§ **Source excerpt**
Friday, January 19, 2018
8:00 AM-5:00 PM
Rogel Ballroom Michigan Union Map
This interdisciplinary, day-long event will focus on racial inequality as it manifests in relation to the lived experiences of Black Americans. Throughout the day, panelists will discuss the criminal justice system and state violence against Black people, economic inequality and immobility, inequities in healthcare and education, and issues pertaining to race and the environment. The event is co-sponsored by the College of Literature, Science, and the Arts, Poverty Solutions at the University of Michigan, the Institute for Research on Women and Gender, the Center for Political Studies, the Institute for Social Research, Political Scientists of Color, Rackham Graduate School, the School of Public Health and the Departments of Political Science, Psychology, Sociology, and History.

Thanks to the generous support of our sponsors, we have invited the following distinguished panelists to take part in the day’s events:

9am Opening Remarks and Welcome
Hakeem J. Jefferson and Steven Moore, Event Organizers, PhD Candidates in Political Science

915am-10:40am Panel 1: Criminal Justice and State Violence against Blacks in the United States
Moderator: Christian Davenport, Professor of Political Science, University of Michigan

Megan Ming Francis, Associate Professor of Political Science, University of Washington
The Strange Fruit of American Politics

Frank Baumgartner, Professor of Political Science, University of North Carolina, Chapel Hill
Criminal Justice Outcomes and Race: From the Routine Traffic Stop to the Ultimate Penalty

Andrea Ritchie, Attorney and Activist, Barnard Center for Research on Women
Invisible No More: Police Violence and Criminalization of Black Women—Remedies and Resistance

Audience Q&A

10:40am-10:50am Break

10:50am-12:15pm Panel 2: Economic Inequality and Immobility
Moderator: Luke Shaefer, Associate Professor of Social Work, Dir. of Poverty Solutions at UofM

Darrick Hamilton, Associate Professor of Economics and Urban Policy, The New School
The (Economist’s) Burden: Why Studying Hard and Working Hard ain’t Enough for Black Americans

Becky Pettit, Professor of Sociology, University of Texas at Austin
Racial Inequality in an Era of Mass Incarceration

William Elliott III, Professor of Social Work, University of Michigan
From Crisis to Revolution: Making Education the True Equalizer it was Meant to Be

Audience Q&A

12:15-1:45pm Lunch Break and Graduate Student Poster Session

1:45pm-3:10pm Panel 3: Inequality in Urban Spaces
Moderator: Maggie Hicken, Research Assistant Professor, Survey Research Center, University of Michigan

Mark Rosenbaum, Public Counsel Opportunity Under Law Dir. and Adjunct Prof. of Law at UC Irvine
The Miseducation of America

Paul Mohai, Professor, School of Natural Resources and the Environment, University of Michigan
Race, the Environment, and Environmental Justice

Abigail Sewell, Assistant Professor of Sociology, Emory University
From Collateral Damage to Carceral Grief: Race, Illness, and Policing in the 21st Century

Audience Q&A

3:30pm-4:45pm Roundtable discussion including all panelists
Moderated by Bankole Thompson, Op-ed columnist at The Detroit News

Concluding Remarks Vincent L. Hutchings, Professor of Political Science, University of Michigan

--
Frank Baumgartner, Richard J. Richardson Distinguished Professor of Political Science at the University of North Carolina at Chapel Hill. Author of The Decline of the Death Penalty and the Discovery of Innocence (2008), Deadly Justice: A Statistical Portrait of the Death Penalty (2017), and Suspect Citizens: What 20 Million Traffic Stops Tells Us About Policing and Race (Forthcoming).

§ **Stated goal 1**
In the event schedule, translate this sentence into Spanish: "This interdisciplinary, day-long event will focus on racial inequality as it manifests in relation to the lived experiences of Black Americans."
§ **Stated goal 2**
Lay out part of the records as a Markdown table with the columns Row and Line, skipping blank lines. Begin at the line of the records that has "Open the Loli player name on third card", continue through the end of the records, and leave the pictures out.

§ **Material**
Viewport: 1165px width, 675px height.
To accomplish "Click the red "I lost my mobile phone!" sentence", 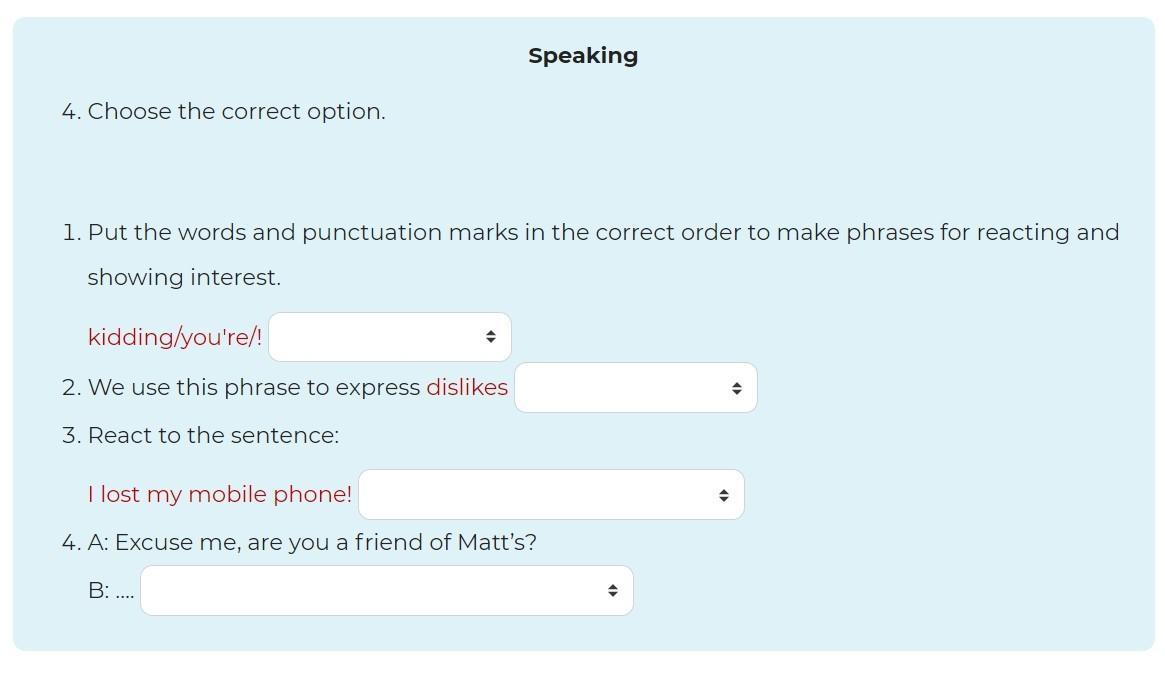I will coord(220,494).
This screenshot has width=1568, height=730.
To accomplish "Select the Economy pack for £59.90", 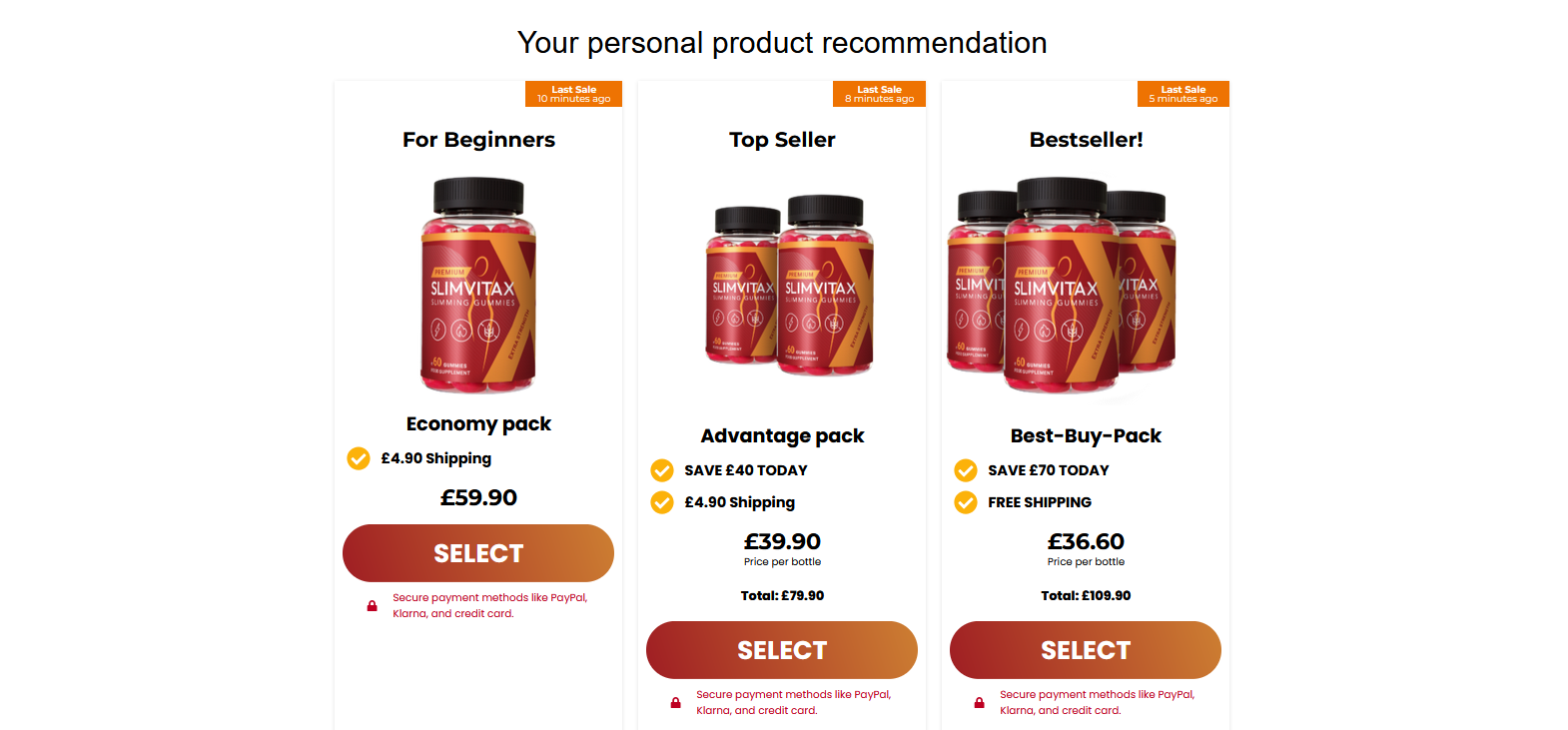I will pos(478,553).

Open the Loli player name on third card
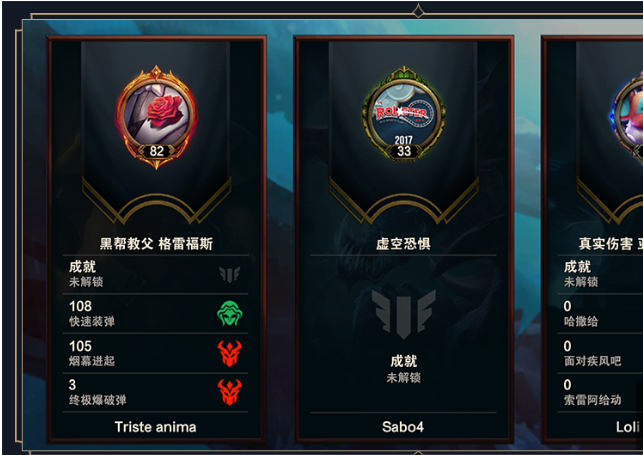click(628, 427)
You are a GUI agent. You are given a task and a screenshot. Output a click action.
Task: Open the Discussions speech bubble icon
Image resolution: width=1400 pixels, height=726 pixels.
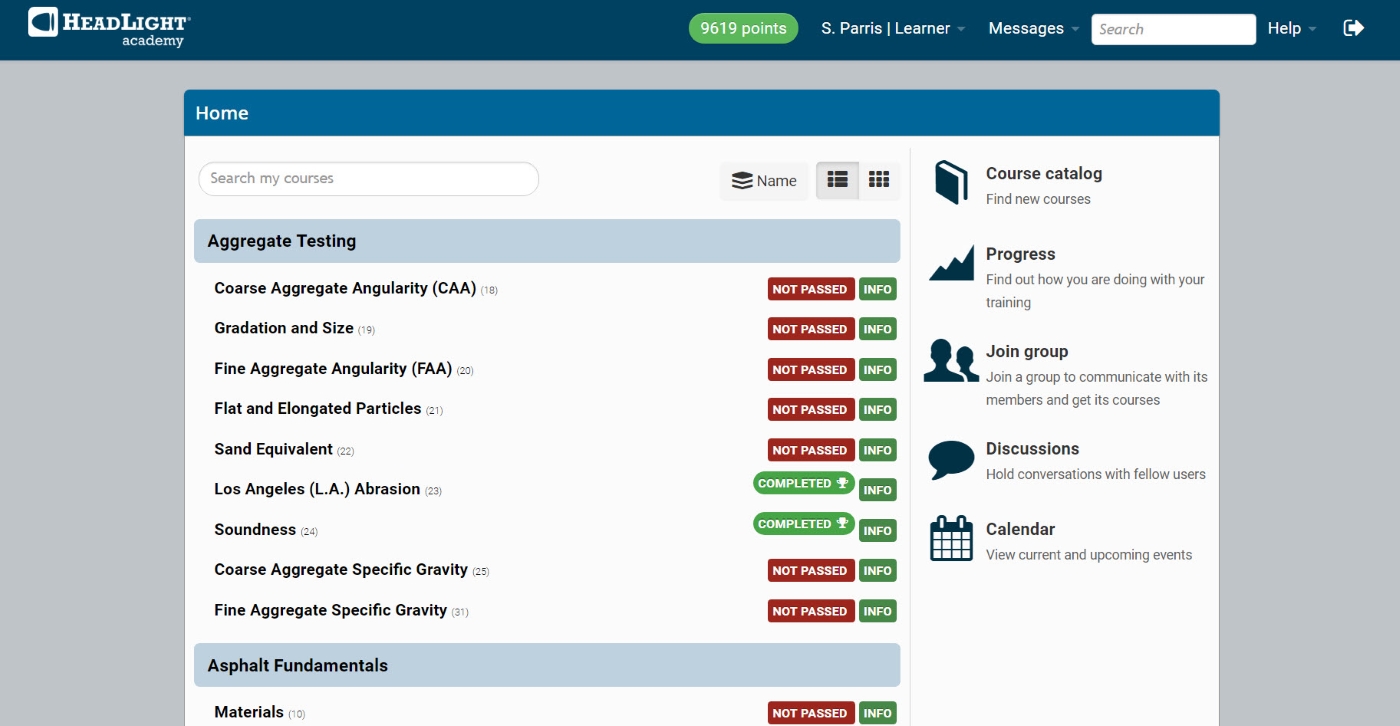coord(951,459)
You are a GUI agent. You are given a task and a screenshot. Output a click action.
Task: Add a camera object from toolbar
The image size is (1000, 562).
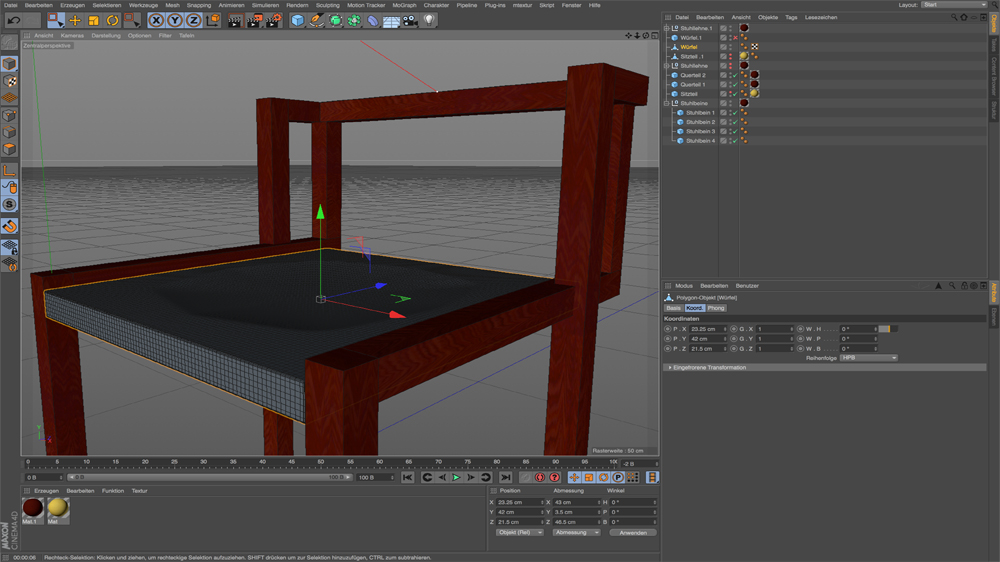pos(410,20)
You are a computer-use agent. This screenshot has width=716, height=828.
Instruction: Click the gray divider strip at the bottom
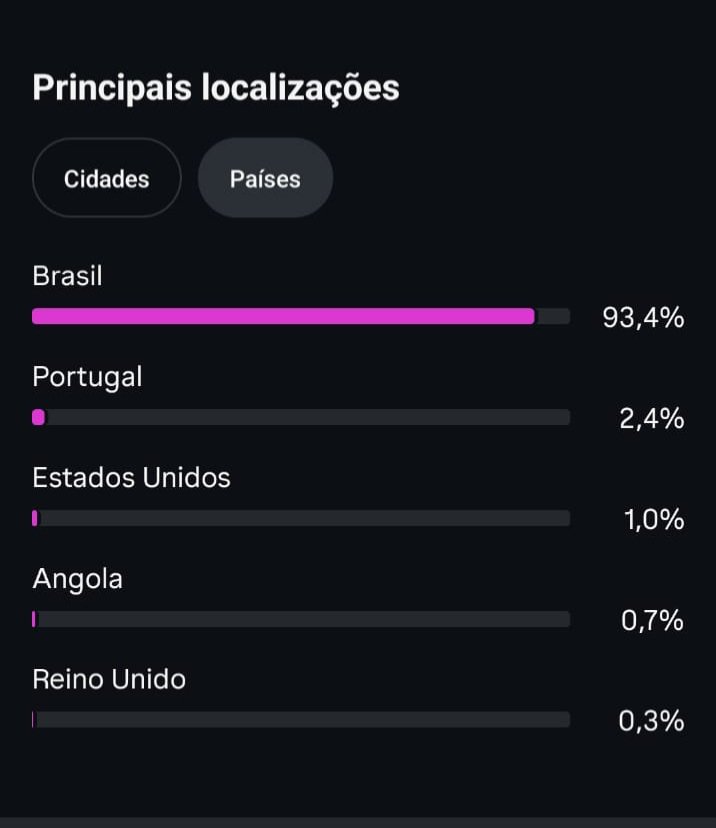(358, 822)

§ **Complete output 1**
Este evento interdisciplinario de un día completo se centrará en la desigualdad racial tal como se manifiesta en relación con las experiencias vividas de los estadounidenses negros.

§ **Complete output 2**
| Row | Line |
|---|---|
| 1 | Open the Loli player name on third card |
| 2 | click(628, 427) |
| 3 | You are a GUI agent. You are given a task and a screenshot. Output a click action. |
| 4 | Task: Open the Discussions speech bubble icon |
| 5 | Image resolution: width=1400 pixels, height=726 pixels. |
| 6 | coord(951,459) |
| 7 | You are a GUI agent. You are given a task and a screenshot. Output a click action. |
| 8 | Task: Add a camera object from toolbar |
| 9 | The image size is (1000, 562). |
| 10 | pos(410,20) |
| 11 | You are a computer-use agent. This screenshot has width=716, height=828. |
| 12 | Instruction: Click the gray divider strip at the bottom |
| 13 | (358, 822) |